It’s late. Really late. And you need to be up early. You’re tossing and turning. The later is gets the more stressed you feel. How are you going to get through the next day so sleep deprived? What if I told you all you need is to believe you got enough sleep?
The power of the mind
We’ve all heard of the placebo effect. There is undeniable evidence that taking a pill — any pill — can make us feel better, even if there are no active ingredients in it. The point is, if we think we’ve taken something that will help, it does.
The placebo effect is so well accepted that is now a standard part of clinical drug trials. And the placebo effect doesn’t just apply to illness.
How about exercise?
A group of 84 housekeepers working in hotels were split into two groups. Half of the women were told their job constituted good exercise and they were meeting the recommended daily exercise requirements simply by doing their job. The other half were not given that information.
Researchers measured a variety of health markers that are affected by exercise before and after this information was given to the first group. None of the housekeepers actually changed their behavior between the first and second measurement.
But the women in the first group, who believed they were getting good exercise every day, lost weight, and showed a decrease in blood pressure, body fat and waist-to-hip ratio.
Even fake surgery can do just as good a job as real arthroscopic surgery at reducing pain and other symptoms in people suffering from torn knee cartilage.
It’s all about expectation.
Can you get placebo sleep?
Now research out of Colorado suggests that our perception of how well we slept can effect how we perform the next day.
The researchers asked 164 people how deeply they had slept the night before.
The participants were then given a quick lesson on the effect of sleep on brain function. They were told normal adult sleep includes 20–25% REM sleep. Specifically, they were told people who don’t get enough REM sleep generally perform worse on learning tests and people who spend more than 25% of their sleeping time in REM sleep perform better.
They were then connected to a machine they were told could quantify how much REM sleep they had had the night before by measuring heart rate, pulse and brain wave frequently.
In fact the machine could do no such thing. The researchers had no way of knowing the quality of the participants sleep the night before.
The next stage of the experiment was to randomly assign people into one of two groups: ‘above average sleep’ or ‘below average sleep’. The participants were told they had either had 16.2 or 28.7 percent REM sleep the night before.
All of the participants then took a test called the Paced Auditory Serial Addition Test (PASAT).

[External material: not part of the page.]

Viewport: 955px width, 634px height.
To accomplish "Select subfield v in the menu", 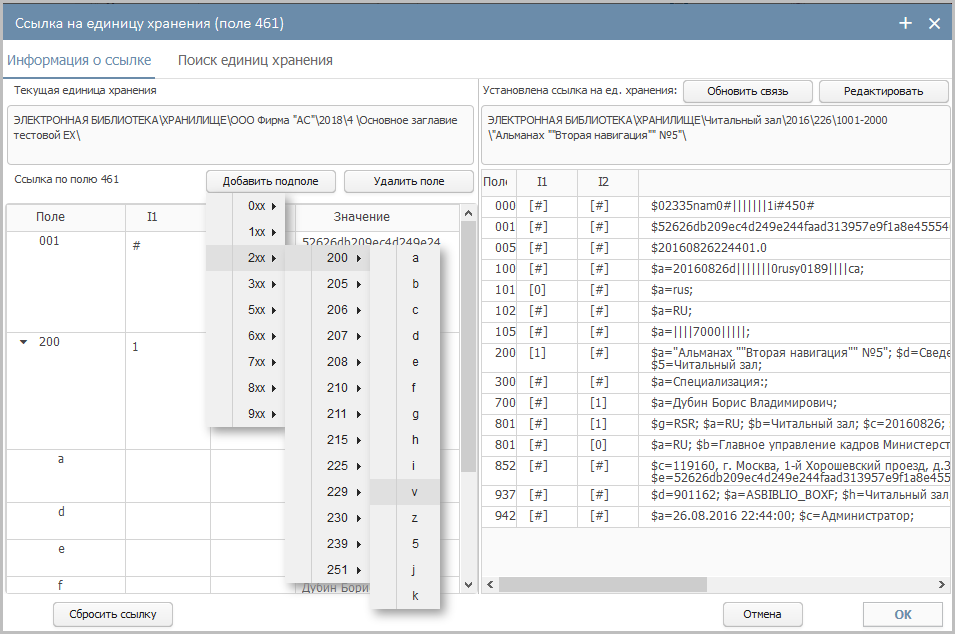I will (415, 492).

In the test, you hear a number every 1.6 seconds and have to add it to the previous number. It tests the speed and flexibility of auditory processing as well as your ability to calculate and attention span. These are some of the brain functions known to be most affected by sleep deprivation.
I think therefore I have… slept
People who believed they had slept badly the night before scored 44% correct on the PASAT. Those who believed they slept well scored 70% correct. These results were the same as in other research testing the actual effects of sleep deprivation on test performance.
So beliefs about quality of sleep were just as powerful as the effect of actual sleep quality.
Not a cure
Of course thinking you got enough sleep is no substitute for sleep deprivation. And the negative effects on your mind and body of not getting enough sleep are very real.
Sleep placebo isn’t going to solve any long-term problems associated with not getting enough sleep.
But it’s good to know a bad night’s sleep doesn’t rule how well your brain functions the next day. Convince yourself you got plenty of your sleep and your brain can rise to the challenge.